Can someone designed asyncio knows what await do to the function?

event loop run 10000 tasks.

async def task():
    async def func():
            '''takes forever to run the calculation, not doing requests'''

            return something
    result = await func()

When loop meets await, it pause the function1, or not pause, i don’t know, and loop switch to another task - task2 function2.

Question: Does the function 1 running in background?

If YES, it is running with loop - parallelism -MUST ANSWER

If NO, means it is a lame one thread concurrency when 10000 tasks asking time to execute. So function 1 even “paused”, the loop manager will still goes back run it some times (do calculations), check if the calculation is done. Is that correct?

Please don’t answer if you don’t know what am i asking.
if the calculation in the function run and loop manager run to switch to another task at the same time - parallelism.
if its lame one thread, it puts a “pause” tag on the function, so it switch to another task, so the func1 is freezed which will never run, and how it knows it complete when never run it?

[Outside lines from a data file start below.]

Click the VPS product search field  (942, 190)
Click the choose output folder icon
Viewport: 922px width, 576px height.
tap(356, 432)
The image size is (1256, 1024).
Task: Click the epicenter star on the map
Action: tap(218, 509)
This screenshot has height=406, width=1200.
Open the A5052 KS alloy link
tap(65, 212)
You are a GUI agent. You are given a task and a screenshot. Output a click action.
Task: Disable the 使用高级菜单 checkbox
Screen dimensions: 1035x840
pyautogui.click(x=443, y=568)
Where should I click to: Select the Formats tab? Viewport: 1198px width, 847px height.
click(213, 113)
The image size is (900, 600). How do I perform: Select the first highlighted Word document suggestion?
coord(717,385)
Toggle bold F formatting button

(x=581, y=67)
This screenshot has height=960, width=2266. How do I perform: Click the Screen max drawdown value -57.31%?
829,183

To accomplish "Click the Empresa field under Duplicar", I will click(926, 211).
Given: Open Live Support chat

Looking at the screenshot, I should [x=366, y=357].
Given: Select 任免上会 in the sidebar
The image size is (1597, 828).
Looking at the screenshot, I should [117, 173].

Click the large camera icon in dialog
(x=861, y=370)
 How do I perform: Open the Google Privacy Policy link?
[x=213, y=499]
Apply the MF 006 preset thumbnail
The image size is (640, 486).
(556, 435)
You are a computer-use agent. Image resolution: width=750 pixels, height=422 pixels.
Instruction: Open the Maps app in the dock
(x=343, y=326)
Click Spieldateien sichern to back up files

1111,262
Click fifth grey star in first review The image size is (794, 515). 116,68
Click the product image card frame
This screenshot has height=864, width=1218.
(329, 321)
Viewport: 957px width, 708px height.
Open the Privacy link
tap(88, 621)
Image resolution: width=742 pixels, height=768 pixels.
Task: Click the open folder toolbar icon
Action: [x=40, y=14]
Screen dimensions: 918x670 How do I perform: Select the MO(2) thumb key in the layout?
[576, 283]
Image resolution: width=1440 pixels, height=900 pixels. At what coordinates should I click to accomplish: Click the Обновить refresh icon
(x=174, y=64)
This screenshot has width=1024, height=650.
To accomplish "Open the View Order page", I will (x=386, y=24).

Please don’t answer if you just say it is not parallelism.

You can think of event loop as simply a while loop. It’s not running in parallel. Each coroutine is scheduled to run by the event loop one after another.

but what is “await the function to be executed”

It causes the function to yield so that other coroutines can be run.
Once the condition that the function awaited completes the async scheduler will arrange to continue its executions.

The key is that only one coroutine at a time is running.

This is just like the way a generator works by using yield.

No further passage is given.